_Task objective:_
Copy out the lines below word for word, leaving out the pictures.

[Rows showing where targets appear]
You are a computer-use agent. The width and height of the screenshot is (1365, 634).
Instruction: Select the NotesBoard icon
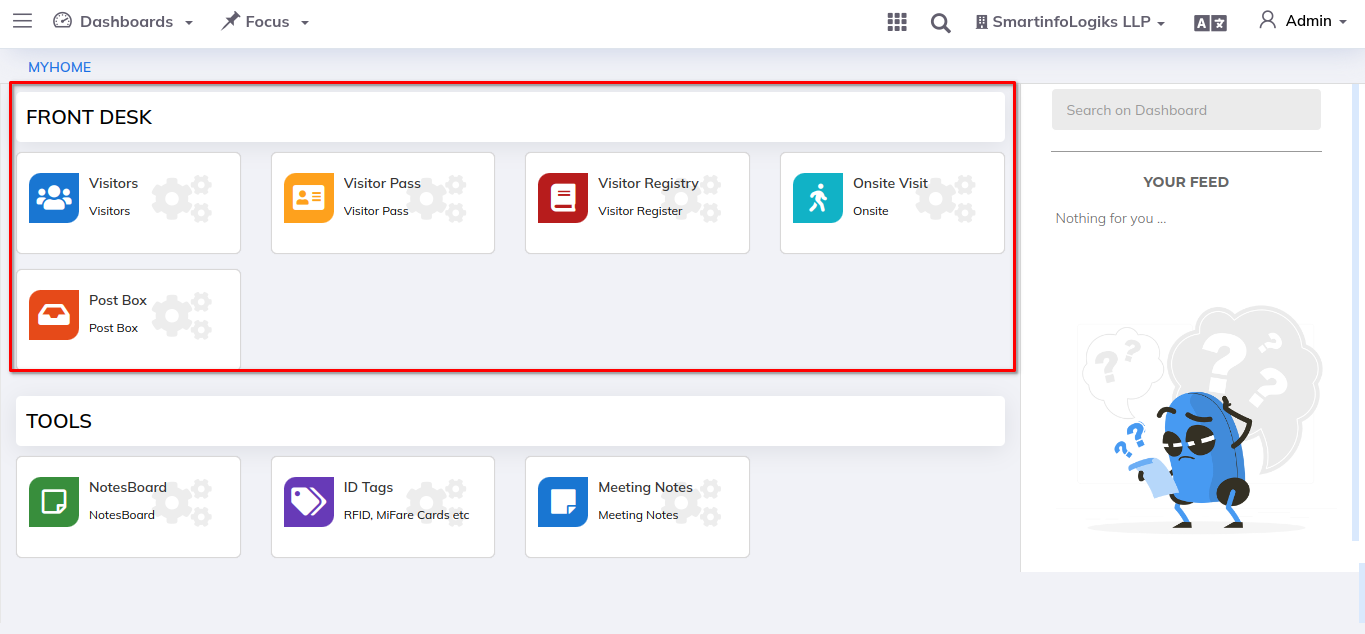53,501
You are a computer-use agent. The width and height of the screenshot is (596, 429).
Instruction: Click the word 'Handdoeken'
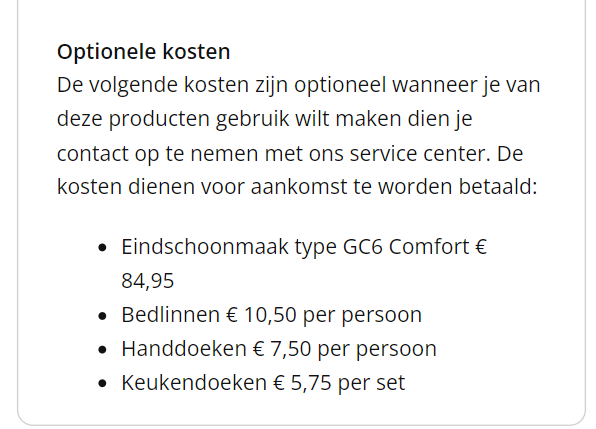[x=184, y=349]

_Exercise result:_
You are a computer-use agent. The width and height of the screenshot is (1365, 634).
Instruction: Select the NotesBoard icon
53,501
You are a computer-use agent. The width and height of the screenshot is (596, 429).
Instruction: Click the word 'Handdoeken'
[x=184, y=349]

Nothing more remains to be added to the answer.